Appearance
Quickstart Guide
This guide will help you get started with ColliderML datasets from HuggingFace Hub.
Installation
Install ColliderML using pip:
bash
pip install collidermlOr install from source:
bash
git clone https://github.com/OpenDataDetector/ColliderML.git
cd colliderml
pip install -e .Loading Your First Dataset
The ColliderML dataset is hosted on HuggingFace Hub and can be loaded using the standard datasets library:
python
from datasets import load_dataset
# Load the ttbar particles dataset (no pileup)
dataset = load_dataset(
"CERN/Colliderml-release-1",
"ttbar_pu0_particles",
split="train"
)
print(f"Loaded {len(dataset)} events")Prefer a local CLI + loader workflow?
The HuggingFace datasets approach is great for quick access. For analysis workflows, ColliderML also provides a more convenient pattern:
colliderml.load("ttbar_pu0")— one-liner that downloads on first call, then caches- explode event tables into flat tables with
colliderml.polars.explode_*
python
import colliderml
from colliderml.polars import explode_particles
# Downloads on first call, reads from the local cache afterwards.

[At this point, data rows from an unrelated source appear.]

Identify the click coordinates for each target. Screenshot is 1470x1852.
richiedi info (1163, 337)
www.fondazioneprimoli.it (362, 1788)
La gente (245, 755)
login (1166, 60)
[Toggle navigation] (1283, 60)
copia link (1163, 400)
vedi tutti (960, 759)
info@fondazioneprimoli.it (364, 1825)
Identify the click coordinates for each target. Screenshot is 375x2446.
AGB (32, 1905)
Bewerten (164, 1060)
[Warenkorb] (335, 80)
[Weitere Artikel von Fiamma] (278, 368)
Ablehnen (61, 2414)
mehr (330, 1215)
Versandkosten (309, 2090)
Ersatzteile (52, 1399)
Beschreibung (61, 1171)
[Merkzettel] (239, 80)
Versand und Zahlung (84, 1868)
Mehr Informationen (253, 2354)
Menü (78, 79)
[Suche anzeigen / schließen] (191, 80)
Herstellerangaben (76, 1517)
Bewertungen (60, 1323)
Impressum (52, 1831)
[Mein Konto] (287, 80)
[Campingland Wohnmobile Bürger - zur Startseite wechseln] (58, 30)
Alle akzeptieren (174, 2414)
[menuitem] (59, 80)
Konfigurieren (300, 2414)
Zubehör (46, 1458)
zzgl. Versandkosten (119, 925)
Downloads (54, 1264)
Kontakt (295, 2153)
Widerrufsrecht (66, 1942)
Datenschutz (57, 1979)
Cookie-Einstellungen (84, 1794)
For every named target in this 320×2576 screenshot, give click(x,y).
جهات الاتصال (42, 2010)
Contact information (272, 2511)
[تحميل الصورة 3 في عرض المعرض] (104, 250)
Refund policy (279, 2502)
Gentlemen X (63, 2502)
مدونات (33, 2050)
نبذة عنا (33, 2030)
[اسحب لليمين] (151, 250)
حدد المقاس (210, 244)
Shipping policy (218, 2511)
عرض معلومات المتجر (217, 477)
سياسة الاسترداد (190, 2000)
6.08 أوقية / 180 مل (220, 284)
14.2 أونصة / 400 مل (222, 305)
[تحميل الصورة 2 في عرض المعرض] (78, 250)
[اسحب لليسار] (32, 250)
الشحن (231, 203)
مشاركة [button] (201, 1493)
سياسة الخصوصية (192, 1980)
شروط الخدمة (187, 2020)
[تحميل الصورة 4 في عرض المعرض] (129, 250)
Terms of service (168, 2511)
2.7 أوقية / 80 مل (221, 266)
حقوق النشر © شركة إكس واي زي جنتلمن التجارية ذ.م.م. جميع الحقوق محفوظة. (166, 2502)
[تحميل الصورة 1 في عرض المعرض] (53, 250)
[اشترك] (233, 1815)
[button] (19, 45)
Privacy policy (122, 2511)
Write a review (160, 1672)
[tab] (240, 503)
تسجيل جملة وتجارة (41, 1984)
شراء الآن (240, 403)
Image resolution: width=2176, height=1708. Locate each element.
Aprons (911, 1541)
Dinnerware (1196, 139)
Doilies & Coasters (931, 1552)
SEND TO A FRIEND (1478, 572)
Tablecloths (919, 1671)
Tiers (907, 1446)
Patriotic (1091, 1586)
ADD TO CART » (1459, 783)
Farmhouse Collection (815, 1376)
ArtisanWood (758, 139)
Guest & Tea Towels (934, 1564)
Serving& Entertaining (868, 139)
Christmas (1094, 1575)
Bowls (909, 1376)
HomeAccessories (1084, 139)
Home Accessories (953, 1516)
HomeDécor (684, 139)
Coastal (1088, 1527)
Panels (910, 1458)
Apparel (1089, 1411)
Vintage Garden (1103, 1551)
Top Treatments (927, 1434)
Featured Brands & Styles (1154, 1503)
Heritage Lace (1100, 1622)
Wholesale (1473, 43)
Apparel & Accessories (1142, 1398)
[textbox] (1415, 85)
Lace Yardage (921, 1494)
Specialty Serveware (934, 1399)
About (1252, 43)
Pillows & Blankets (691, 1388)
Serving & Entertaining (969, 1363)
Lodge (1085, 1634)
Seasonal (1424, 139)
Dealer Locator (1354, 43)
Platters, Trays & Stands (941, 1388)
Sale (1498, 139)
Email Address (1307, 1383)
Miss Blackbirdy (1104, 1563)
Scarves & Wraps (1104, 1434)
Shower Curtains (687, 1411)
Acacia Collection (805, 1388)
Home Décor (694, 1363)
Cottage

frames = colliderml.load("ttbar_pu0", tables=["particles"], max_events=200)
particles_flat = explode_particles(frames["particles"])See the Library overview, then:
Generate events yourself
New in v0.4.0. Instead of downloading pre-generated data, you can simulate your own events locally (inside the ODD software container via Docker or Podman) or submit a job to the SaaS backend:
python
import colliderml
# Local: needs `pip install "colliderml[sim]"` plus Docker or Podman.
result = colliderml.simulate(preset="ttbar-quick")
print(result.run_dir) # parquet outputs land here
# Remote: needs `pip install "colliderml[remote]"` and an HF token.
result = colliderml.simulate(preset="higgs-portal-quick", remote=True)
print(result.remote_request_id)Full details in the Local Simulation and Remote Simulation guides.
Score your model against a benchmark task
New in v0.4.0. Six built-in benchmark tasks (tracking, jets, anomaly, and three systems tasks) let you compare any model on equal footing:
python
import colliderml.tasks
# What's available?
print(colliderml.tasks.list_tasks())
# Score local predictions
scores = colliderml.tasks.evaluate("tracking", "my_preds.parquet")
print(scores)
# Upload to the leaderboard (earns credits on new bests)
colliderml.tasks.submit("tracking", "my_preds.parquet")See the Benchmark Tasks guide for the full workflow.
Understanding Dataset Structure
The ColliderML dataset is organized with configurations that combine:
- Process: The physics process being simulated (e.g.,
ttbar,ggf,dihiggs) - Pileup: The pileup condition (e.g.,
pu0for no pileup,pu200for 200 pileup) - Object Type: The detector data type or hierarchy level
Available Configurations
Each configuration name follows the pattern {process}_{pileup}_{object_type}. For example:
ttbar_pu0_particlesggf_pu200_calo_hitsdihiggs_pu0_tracks
ColliderML provides multiple views of collision events:
particles: Truth-level particle information (Monte Carlo truth)tracker_hits: Detector measurements in the tracking systemcalo_hits: Detector measurements in the calorimetertracks: Reconstructed particle tracks
Loading Different Configurations
python
from datasets import load_dataset
# Load truth-level particles
particles = load_dataset(
"CERN/Colliderml-release-1",
"ttbar_pu0_particles",
split="train"
)
# Load tracker hits (detector measurements)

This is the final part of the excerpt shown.